Cette affaire met en lumière un problème systémique. Les LLM, même les plus avancés, reproduisent souvent les patterns dominants des données sur lesquelles ils ont été entraînés. Or, le monde professionnel a historiquement valorisé certains styles de leadership et de communication – souvent ceux associés à une norme masculine blanche occidentale.

Brandeis Marshall pointe également un autre phénomène : certaines expertes racisées constatent que leurs posts sur des sujets techniques performent moins bien que ceux abordant directement leur identité. Là encore, l’algorithme pourrait amplifier des signaux déjà présents dans les interactions globales de la plateforme.

LinkedIn n’est pas le seul concerné. Toutes les plateformes sociales intégrant de l’IA font face aux mêmes défis d’équité et de transparence.

Comment optimiser sa présence LinkedIn en 2025

En attendant plus de transparence – demande récurrente mais rarement satisfaite –, voici des stratégies concrètes pour tirer son épingle du jeu :

  • Privilégiez la valeur ajoutée : partagez des insights uniques, des analyses approfondies plutôt que des posts motivationnels génériques
  • Adoptez un ton clair et structuré : listes, chiffres, exemples concrets fonctionnent bien
  • Ciblez précisément votre audience : parlez directement aux problématiques de votre secteur
  • Encouragez les commentaires de fond plutôt que les likes rapides
  • Testez différents formats : carrousels, documents PDF, vidéos natives
  • Postez régulièrement mais sans excès : la qualité prime sur la quantité
  • Engagez-vous activement sur les publications de votre réseau pour entraîner l’algorithme

Ces bonnes pratiques, alignées sur les signaux que semble privilégier l’IA actuelle, devraient vous aider à maintenir ou regagner en visibilité.

Vers plus de transparence ? Un vœu pieux

Les créateurs demandent unanimement plus de clarté sur le fonctionnement de l’algorithme. Mais les plateformes gardent jalousement leurs secrets, arguant que la transparence faciliterait le gaming du système.

LinkedIn, comme ses concurrents, continuera probablement à ajuster son modèle en fonction des retours utilisateurs et des tests internes. Reste à espérer que ces ajustements prendront mieux en compte la diversité des voix et des styles.

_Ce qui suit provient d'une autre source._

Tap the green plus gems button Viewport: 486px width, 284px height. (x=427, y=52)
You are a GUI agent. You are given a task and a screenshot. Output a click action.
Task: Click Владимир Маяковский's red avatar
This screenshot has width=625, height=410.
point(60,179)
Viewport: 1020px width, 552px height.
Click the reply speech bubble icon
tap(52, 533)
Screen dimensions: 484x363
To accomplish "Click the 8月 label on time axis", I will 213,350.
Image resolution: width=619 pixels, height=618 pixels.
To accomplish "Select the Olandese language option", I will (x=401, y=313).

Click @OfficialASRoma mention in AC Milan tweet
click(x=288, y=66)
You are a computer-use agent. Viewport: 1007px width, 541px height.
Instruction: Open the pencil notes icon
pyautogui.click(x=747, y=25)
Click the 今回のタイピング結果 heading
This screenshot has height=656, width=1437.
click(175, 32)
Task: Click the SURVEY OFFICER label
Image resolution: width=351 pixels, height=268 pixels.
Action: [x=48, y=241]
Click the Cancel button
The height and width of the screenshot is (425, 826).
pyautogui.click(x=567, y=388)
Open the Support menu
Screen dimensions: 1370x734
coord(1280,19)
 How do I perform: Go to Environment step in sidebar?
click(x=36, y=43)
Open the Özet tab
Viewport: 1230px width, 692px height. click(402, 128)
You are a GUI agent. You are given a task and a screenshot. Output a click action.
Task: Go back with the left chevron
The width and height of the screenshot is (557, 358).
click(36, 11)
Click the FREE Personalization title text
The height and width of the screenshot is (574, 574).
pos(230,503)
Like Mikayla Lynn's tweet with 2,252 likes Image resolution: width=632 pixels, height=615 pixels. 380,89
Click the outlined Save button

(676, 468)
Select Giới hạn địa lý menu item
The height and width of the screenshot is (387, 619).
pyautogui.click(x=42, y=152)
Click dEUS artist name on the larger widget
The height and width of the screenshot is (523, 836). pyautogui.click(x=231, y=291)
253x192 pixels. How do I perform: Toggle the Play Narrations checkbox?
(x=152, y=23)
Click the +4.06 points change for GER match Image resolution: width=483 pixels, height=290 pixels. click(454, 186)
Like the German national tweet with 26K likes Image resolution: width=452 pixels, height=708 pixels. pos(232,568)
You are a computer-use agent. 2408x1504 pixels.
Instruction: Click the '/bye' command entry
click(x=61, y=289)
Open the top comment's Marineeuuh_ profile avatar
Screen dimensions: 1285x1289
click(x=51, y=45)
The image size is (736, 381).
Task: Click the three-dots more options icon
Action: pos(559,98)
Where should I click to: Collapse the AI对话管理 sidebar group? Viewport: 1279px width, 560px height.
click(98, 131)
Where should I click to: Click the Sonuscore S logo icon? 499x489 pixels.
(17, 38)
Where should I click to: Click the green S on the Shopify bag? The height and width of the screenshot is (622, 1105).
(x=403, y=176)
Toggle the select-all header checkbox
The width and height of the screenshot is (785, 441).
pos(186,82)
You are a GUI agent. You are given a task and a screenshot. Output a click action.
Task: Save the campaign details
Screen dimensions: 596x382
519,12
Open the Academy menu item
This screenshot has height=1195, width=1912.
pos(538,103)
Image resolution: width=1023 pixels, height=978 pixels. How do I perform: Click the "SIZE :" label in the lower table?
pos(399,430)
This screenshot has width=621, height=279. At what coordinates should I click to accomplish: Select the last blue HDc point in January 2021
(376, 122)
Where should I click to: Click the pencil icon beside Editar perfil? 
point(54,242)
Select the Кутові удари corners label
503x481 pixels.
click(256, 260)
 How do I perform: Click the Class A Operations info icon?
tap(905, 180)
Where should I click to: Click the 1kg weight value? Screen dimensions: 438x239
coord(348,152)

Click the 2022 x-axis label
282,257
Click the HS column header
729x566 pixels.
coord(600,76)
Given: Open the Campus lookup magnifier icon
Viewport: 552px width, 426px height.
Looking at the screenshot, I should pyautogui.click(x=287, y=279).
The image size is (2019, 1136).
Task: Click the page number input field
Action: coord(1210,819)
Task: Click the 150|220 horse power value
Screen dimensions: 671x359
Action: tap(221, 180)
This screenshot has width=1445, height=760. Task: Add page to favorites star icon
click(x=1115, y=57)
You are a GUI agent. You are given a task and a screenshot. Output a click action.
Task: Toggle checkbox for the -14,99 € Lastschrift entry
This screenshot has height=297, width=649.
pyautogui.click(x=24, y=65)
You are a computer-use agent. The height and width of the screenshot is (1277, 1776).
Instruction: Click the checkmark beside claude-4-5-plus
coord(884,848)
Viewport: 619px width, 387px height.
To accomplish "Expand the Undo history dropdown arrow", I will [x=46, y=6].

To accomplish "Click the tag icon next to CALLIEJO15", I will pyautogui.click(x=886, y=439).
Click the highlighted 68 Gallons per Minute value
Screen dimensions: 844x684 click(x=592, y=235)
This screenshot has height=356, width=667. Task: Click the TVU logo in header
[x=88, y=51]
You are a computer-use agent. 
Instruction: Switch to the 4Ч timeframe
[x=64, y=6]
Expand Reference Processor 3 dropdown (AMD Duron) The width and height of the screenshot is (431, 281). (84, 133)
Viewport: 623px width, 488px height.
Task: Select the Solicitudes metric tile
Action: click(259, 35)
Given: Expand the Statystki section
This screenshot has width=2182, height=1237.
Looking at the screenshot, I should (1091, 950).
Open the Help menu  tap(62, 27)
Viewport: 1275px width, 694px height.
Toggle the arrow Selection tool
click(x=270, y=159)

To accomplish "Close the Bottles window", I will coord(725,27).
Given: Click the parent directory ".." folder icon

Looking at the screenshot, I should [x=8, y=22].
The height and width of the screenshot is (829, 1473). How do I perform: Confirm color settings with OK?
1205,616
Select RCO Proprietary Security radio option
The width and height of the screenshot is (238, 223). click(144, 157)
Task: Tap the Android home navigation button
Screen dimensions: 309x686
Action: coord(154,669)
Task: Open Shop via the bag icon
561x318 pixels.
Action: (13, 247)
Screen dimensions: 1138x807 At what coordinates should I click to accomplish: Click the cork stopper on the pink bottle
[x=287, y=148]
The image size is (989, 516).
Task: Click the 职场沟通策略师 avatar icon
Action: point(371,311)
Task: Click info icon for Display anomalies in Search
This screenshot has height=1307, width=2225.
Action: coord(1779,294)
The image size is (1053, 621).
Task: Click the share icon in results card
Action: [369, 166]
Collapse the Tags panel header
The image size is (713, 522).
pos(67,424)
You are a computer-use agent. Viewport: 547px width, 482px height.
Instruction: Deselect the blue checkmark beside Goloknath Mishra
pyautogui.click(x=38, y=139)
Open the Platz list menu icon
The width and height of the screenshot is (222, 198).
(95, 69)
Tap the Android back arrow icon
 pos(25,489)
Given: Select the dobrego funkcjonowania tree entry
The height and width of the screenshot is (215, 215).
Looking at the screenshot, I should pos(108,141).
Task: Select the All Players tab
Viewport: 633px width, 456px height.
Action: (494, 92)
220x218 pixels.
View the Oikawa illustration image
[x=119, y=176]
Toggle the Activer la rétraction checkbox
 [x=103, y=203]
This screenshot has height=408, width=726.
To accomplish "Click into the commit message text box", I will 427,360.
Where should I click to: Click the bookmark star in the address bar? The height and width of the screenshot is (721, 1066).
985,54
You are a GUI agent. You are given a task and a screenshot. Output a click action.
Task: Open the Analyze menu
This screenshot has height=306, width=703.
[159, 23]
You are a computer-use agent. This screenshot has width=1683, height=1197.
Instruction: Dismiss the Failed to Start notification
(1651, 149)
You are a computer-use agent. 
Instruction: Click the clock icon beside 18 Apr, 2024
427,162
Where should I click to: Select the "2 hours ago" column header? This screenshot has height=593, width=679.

En attendant, cette controverse rappelle une vérité essentielle pour tout marketeur, entrepreneur ou professionnel : sur les réseaux sociaux, les règles du jeu évoluent constamment. S’adapter, tester, analyser ses propres données reste la meilleure stratégie pour rester visible.

Le débat autour de l’algorithme LinkedIn n’est probablement pas terminé. Il illustre parfaitement les défis éthiques posés par l’intelligence artificielle dans nos outils quotidiens. Une chose est sûre : en matière de visibilité digitale, rien n’est jamais acquis.